L.A.S.L.A. and Collatinus: a convergence in lexica

2020 
The research group L.A.S.L.A. (Laboratoire d’Analyse Statistique des Langues Anciennes, University of Liege, Belgium) began in 1961 a project of lemmatization and morphosyntactic tagging of Latin texts. This project continues with new texts lemmatized each year (see http://web.philo.ulg.ac.be/lasla/ ). The resulting files, which contain approximatively 2,500,000 words, whose lemmatization and tagging have been verified by a philologist, have recently been made available to interested scholars.
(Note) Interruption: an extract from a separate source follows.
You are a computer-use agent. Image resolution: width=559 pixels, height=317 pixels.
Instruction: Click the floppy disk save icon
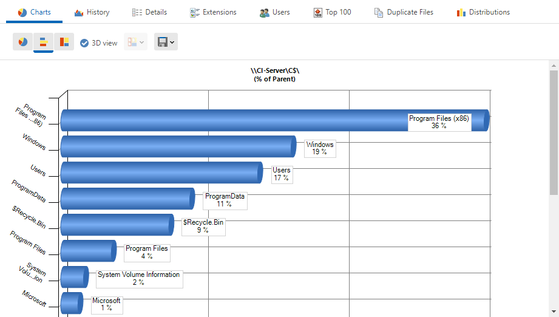(162, 42)
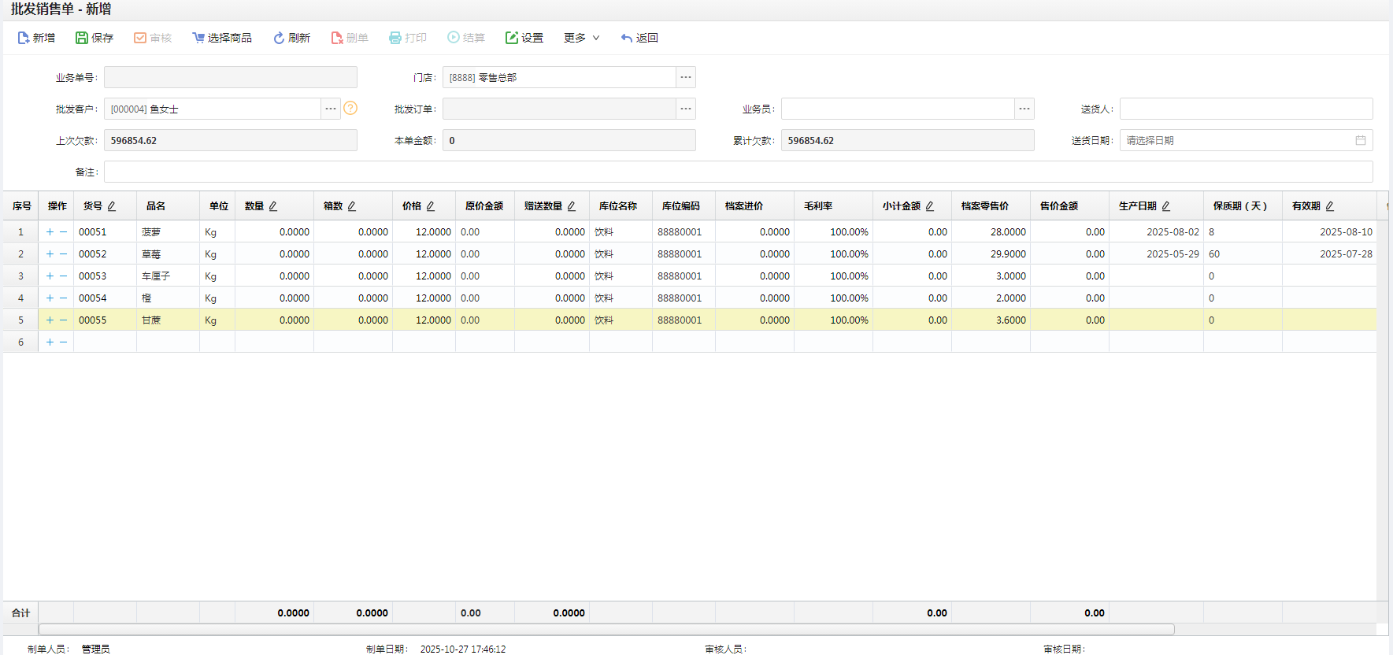
Task: Click the help icon beside 批发客户
Action: click(350, 109)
In the early 2000s, Collatinus was developed by Yves Ouvrard for teaching. Its goal was to generate a complete lexical aid, with a short translation and the morphological analyses of the forms, for any text that can be given to the students (see https://outils.biblissima.fr/fr/ collatinus/ ). Although these two projects look very different, they met a few years ago in the conception of a new tool to speed up the lemmatization process of Latin texts at L.A.S.L.A. This tool is based on a concurrent lemmatization of each word by looking for the form in those already analyzed in the L.A.S.L.A. files and by Collatinus. This lemmatization is followed by a disambiguation process with a second-order hidden Markov model and the result is presented in a text-editor to be corrected by the philologist.